Find the line with "The image size is (269, 164)." and the line with "This screenshot has height=261, width=515." in the entries below; output exactly those two lines, every line between them, and no others.

■ ■ ■ ■ ■

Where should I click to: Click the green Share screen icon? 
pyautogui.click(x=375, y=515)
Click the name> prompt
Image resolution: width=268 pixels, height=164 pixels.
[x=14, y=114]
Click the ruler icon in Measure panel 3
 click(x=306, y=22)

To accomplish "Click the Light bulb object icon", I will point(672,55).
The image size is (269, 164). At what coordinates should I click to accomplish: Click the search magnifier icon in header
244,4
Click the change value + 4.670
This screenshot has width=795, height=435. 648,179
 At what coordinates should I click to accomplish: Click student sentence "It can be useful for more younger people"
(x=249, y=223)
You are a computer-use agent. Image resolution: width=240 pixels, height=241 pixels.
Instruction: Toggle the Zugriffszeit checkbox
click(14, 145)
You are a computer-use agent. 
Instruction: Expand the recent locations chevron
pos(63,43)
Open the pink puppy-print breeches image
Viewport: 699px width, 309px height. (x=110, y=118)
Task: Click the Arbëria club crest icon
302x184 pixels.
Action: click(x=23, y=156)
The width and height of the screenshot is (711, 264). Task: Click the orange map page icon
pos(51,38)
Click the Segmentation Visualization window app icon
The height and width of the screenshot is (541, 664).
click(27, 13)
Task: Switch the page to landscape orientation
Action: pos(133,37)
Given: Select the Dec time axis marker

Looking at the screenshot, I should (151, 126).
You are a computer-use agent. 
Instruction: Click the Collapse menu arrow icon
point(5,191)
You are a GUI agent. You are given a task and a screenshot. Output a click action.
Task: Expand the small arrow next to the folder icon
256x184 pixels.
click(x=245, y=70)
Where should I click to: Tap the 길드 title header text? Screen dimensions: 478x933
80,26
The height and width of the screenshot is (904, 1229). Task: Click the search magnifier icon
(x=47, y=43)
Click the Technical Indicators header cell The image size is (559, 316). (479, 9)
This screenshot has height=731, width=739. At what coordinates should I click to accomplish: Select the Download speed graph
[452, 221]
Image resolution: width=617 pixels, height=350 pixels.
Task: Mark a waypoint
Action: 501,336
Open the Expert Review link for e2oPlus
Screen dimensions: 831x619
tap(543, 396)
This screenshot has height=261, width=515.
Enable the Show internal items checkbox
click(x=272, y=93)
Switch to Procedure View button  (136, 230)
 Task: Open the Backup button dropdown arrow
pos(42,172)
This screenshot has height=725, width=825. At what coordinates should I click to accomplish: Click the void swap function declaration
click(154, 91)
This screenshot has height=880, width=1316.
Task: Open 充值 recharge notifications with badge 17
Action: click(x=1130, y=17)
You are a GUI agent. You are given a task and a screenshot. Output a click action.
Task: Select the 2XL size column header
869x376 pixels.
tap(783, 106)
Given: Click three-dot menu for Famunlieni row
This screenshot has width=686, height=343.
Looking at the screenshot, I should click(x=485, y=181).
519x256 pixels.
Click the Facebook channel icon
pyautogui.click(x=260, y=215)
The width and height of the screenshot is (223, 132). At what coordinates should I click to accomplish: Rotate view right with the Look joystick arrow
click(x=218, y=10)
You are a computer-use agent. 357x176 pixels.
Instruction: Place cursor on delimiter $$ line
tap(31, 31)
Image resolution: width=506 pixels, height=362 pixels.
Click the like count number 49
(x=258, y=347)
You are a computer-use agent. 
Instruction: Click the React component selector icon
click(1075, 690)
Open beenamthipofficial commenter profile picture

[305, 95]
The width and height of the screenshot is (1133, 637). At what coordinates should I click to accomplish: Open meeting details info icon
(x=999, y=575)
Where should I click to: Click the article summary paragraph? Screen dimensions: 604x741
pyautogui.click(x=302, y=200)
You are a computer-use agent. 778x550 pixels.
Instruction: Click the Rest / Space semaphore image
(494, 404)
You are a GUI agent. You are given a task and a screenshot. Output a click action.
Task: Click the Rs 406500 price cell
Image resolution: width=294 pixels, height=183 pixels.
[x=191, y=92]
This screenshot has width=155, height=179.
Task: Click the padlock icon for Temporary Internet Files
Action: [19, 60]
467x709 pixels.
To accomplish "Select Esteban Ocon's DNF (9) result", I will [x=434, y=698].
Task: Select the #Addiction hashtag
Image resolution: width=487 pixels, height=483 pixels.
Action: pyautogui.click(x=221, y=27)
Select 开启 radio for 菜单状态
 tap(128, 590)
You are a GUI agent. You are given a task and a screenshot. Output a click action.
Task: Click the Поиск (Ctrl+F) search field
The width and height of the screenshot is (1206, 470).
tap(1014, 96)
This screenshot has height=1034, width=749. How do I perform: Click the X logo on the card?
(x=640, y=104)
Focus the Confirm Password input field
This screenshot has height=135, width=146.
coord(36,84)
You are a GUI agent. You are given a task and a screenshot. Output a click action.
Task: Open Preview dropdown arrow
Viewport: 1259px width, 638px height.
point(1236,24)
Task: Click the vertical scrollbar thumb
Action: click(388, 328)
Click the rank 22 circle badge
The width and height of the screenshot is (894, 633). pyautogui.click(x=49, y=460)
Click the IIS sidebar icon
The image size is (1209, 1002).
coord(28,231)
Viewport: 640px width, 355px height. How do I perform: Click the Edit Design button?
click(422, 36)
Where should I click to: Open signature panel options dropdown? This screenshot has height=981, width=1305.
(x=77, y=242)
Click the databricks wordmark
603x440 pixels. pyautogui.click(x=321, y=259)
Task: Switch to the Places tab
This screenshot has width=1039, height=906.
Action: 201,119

■ ■ ■ ■ ■

** PROBLEM SOLUTION **
The image size is (269, 164). At what coordinates should I click to accomplish: Click the search magnifier icon in header
244,4
Click the change value + 4.670
This screenshot has width=795, height=435. 648,179
 At what coordinates should I click to accomplish: Click student sentence "It can be useful for more younger people"
(x=249, y=223)
You are a computer-use agent. Image resolution: width=240 pixels, height=241 pixels.
Instruction: Toggle the Zugriffszeit checkbox
click(14, 145)
You are a computer-use agent. 
Instruction: Expand the recent locations chevron
pos(63,43)
Open the pink puppy-print breeches image
Viewport: 699px width, 309px height. (x=110, y=118)
Task: Click the Arbëria club crest icon
302x184 pixels.
Action: click(x=23, y=156)
The width and height of the screenshot is (711, 264). Task: Click the orange map page icon
pos(51,38)
Click the Segmentation Visualization window app icon
The height and width of the screenshot is (541, 664).
click(27, 13)
Task: Switch the page to landscape orientation
Action: pos(133,37)
Given: Select the Dec time axis marker

Looking at the screenshot, I should (151, 126).
You are a computer-use agent. 
Instruction: Click the Collapse menu arrow icon
point(5,191)
You are a GUI agent. You are given a task and a screenshot. Output a click action.
Task: Expand the small arrow next to the folder icon
256x184 pixels.
click(x=245, y=70)
Where should I click to: Tap the 길드 title header text? Screen dimensions: 478x933
80,26
The height and width of the screenshot is (904, 1229). Task: Click the search magnifier icon
(x=47, y=43)
Click the Technical Indicators header cell The image size is (559, 316). (479, 9)
This screenshot has height=731, width=739. At what coordinates should I click to accomplish: Select the Download speed graph
[452, 221]
Image resolution: width=617 pixels, height=350 pixels.
Task: Mark a waypoint
Action: 501,336
Open the Expert Review link for e2oPlus
Screen dimensions: 831x619
tap(543, 396)
This screenshot has height=261, width=515.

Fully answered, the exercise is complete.